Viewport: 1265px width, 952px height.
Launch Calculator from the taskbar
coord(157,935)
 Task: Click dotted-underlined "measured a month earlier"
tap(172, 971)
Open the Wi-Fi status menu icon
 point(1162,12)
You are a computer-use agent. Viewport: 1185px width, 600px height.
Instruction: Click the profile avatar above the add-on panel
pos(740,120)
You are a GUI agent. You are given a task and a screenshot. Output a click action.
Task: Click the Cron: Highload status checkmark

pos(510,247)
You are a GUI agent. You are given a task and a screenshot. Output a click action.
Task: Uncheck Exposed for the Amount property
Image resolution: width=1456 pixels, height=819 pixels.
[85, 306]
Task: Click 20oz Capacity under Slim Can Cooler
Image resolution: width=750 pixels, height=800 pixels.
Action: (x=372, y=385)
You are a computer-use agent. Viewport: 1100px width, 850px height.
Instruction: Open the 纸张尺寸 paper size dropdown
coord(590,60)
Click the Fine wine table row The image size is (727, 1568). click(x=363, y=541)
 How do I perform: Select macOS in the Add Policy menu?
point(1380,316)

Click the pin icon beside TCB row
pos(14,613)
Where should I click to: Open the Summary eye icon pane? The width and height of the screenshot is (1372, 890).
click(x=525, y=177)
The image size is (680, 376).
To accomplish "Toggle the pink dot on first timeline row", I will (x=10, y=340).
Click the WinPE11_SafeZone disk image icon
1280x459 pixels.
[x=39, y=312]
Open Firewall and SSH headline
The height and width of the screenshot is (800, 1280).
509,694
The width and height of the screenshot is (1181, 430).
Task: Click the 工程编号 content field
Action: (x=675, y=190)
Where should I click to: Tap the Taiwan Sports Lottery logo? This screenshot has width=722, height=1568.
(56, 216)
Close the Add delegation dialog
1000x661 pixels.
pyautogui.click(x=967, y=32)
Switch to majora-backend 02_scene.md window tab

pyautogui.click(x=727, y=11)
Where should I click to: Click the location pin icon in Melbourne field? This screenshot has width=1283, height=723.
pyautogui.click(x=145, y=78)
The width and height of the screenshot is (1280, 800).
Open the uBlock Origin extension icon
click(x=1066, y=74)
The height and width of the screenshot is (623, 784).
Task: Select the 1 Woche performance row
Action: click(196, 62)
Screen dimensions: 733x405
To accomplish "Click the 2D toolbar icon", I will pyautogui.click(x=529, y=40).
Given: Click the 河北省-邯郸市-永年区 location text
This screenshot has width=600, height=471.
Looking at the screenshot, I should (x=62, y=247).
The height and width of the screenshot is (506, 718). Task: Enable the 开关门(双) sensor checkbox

- **What is being asked**:
Please render all of the records above as a JSON list of strings, one string per line, leaving out blank lines.

- **Full solution**:
[
  "Viewport: 1265px width, 952px height.",
  "Launch Calculator from the taskbar",
  "coord(157,935)",
  " Task: Click dotted-underlined \"measured a month earlier\"",
  "tap(172, 971)",
  "Open the Wi-Fi status menu icon",
  " point(1162,12)",
  "You are a computer-use agent. Viewport: 1185px width, 600px height.",
  "Instruction: Click the profile avatar above the add-on panel",
  "pos(740,120)",
  "You are a GUI agent. You are given a task and a screenshot. Output a click action.",
  "Task: Click the Cron: Highload status checkmark",
  "pos(510,247)",
  "You are a GUI agent. You are given a task and a screenshot. Output a click action.",
  "Task: Uncheck Exposed for the Amount property",
  "Image resolution: width=1456 pixels, height=819 pixels.",
  "[85, 306]",
  "Task: Click 20oz Capacity under Slim Can Cooler",
  "Image resolution: width=750 pixels, height=800 pixels.",
  "Action: (x=372, y=385)",
  "You are a computer-use agent. Viewport: 1100px width, 850px height.",
  "Instruction: Open the 纸张尺寸 paper size dropdown",
  "coord(590,60)",
  "Click the Fine wine table row The image size is (727, 1568). click(x=363, y=541)",
  " How do I perform: Select macOS in the Add Policy menu?",
  "point(1380,316)",
  "Click the pin icon beside TCB row",
  "pos(14,613)",
  "Where should I click to: Open the Summary eye icon pane? The width and height of the screenshot is (1372, 890).",
  "click(x=525, y=177)",
  "The image size is (680, 376).",
  "To accomplish \"Toggle the pink dot on first timeline row\", I will (x=10, y=340).",
  "Click the WinPE11_SafeZone disk image icon",
  "1280x459 pixels.",
  "[x=39, y=312]",
  "Open Firewall and SSH headline",
  "The height and width of the screenshot is (800, 1280).",
  "509,694",
  "The width and height of the screenshot is (1181, 430).",
  "Task: Click the 工程编号 content field",
  "Action: (x=675, y=190)",
  "Where should I click to: Tap the Taiwan Sports Lottery logo? This screenshot has width=722, height=1568.",
  "(56, 216)",
  "Close the Add delegation dialog",
  "1000x661 pixels.",
  "pyautogui.click(x=967, y=32)",
  "Switch to majora-backend 02_scene.md window tab",
  "pyautogui.click(x=727, y=11)",
  "Where should I click to: Click the location pin icon in Melbourne field? This screenshot has width=1283, height=723.",
  "pyautogui.click(x=145, y=78)",
  "The width and height of the screenshot is (1280, 800).",
  "Open the uBlock Origin extension icon",
  "click(x=1066, y=74)",
  "The height and width of the screenshot is (623, 784).",
  "Task: Select the 1 Woche performance row",
  "Action: click(196, 62)",
  "Screen dimensions: 733x405",
  "To accomplish \"Click the 2D toolbar icon\", I will pyautogui.click(x=529, y=40).",
  "Given: Click the 河北省-邯郸市-永年区 location text",
  "This screenshot has width=600, height=471.",
  "Looking at the screenshot, I should (x=62, y=247).",
  "The height and width of the screenshot is (506, 718). Task: Enable the 开关门(双) sensor checkbox"
]